The removal of the statue can, in part, be attributed to an intensifying family feud over the management of the family’s legacy. The feud has pitted Makhubu’s elder sister Ntsiki against her younger brother Raul.

Family spokesperson Mandla Nyaqela said: “The EFF heard about this march on Jozi FM when we were announcing it. So they decided to come in their own regalia and all that. Because this was clearly a family march, we didn’t have a problem with their presence.

“But now I see them hijacking an internal family issue. They are sticking their noses where they don’t belong.”

Nyaqela has since fallen out with Raul but has been embraced by Ntsiki. Ntsiki was against the removal of the statue, a stance which was at odds with Raul.

Interviewed by the Mail & Guardian on June 16, she said: “The statue and so on do not belong to us, they belong to South Africa … Mbuyisa is our brother, but he is a national hero. So his statue stands.”

Interviewed this week by the M&G, she explained that after the march, she met the mall’s management to discuss how they could benefit from the statue’s presence.

“They’d allowed us to have a stall around the statue, selling his postcards and other paraphernalia.

“We’d spoken about an event on his birthday where we’d explain Mbuyisa’s legacy to passersby because people don’t know who Mbuyisa was and that he was, in fact, an activist. He wasn’t just passing by and happened upon Hector Pieterson. He was in the youth chapter of the Black Consciousness Movement. He was a member of Nayo [National Youth Organisation].”

Justice has been done
Raul, who was ill and was represented by EFF members, approached the mall with a set of demands of his own, leading in part to the statue’s removal.

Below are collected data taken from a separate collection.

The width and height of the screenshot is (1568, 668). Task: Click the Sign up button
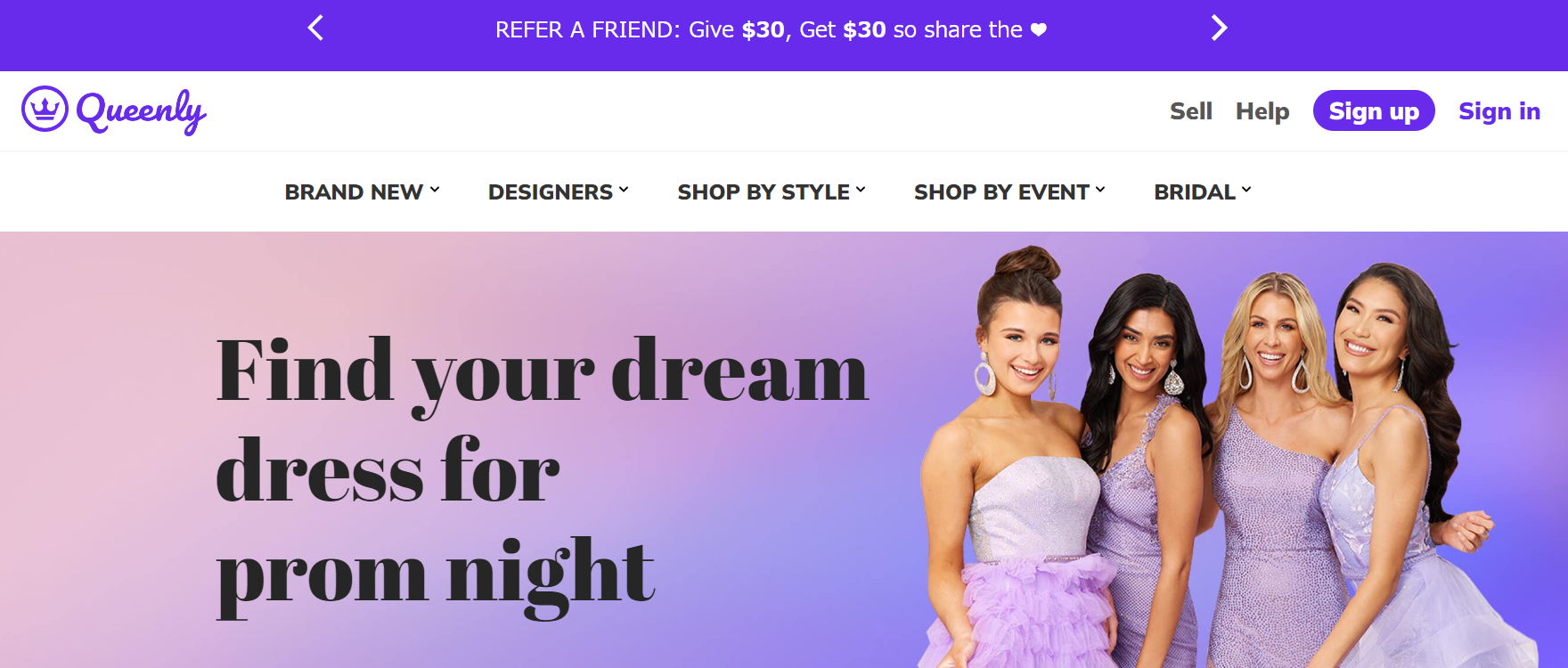tap(1374, 110)
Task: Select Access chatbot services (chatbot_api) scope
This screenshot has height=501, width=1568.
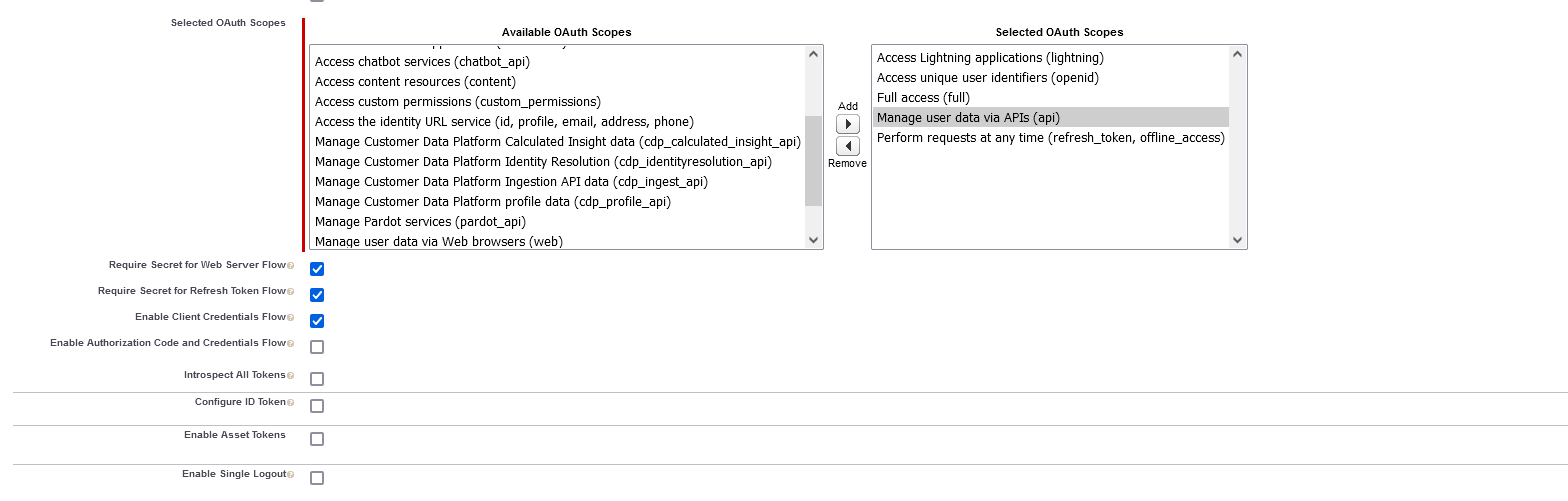Action: pos(422,62)
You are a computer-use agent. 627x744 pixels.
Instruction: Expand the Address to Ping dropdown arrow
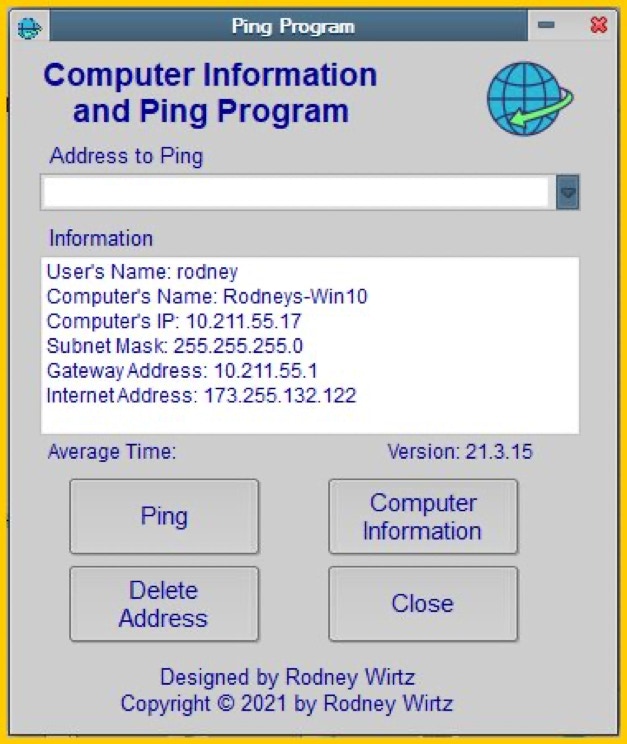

Asked whether the party was happy about the statue’s removal, Mpho Mabuza, of the EFF’s Ward 40 branch command team, said they were “not happy as such, but we’re glad that justice has been done”.

“They’ve been profiteering from the use of Makhubu’s image and likeness. So I feel this is an admission of guilt.”

Asked how the mall benefited, Mabuza said the statue formed part of the tourism narrative used to

perpetuate the myth of South Africa’s freedom to outsiders. “Maponya Mall was opened in 2007 and when it opened, that statue was there,” he says.

Asked whether the party had taken sides in a family feud, Mabuza said they were guided by the demands laid out in the family’s memorandum handed to the mall on June 16.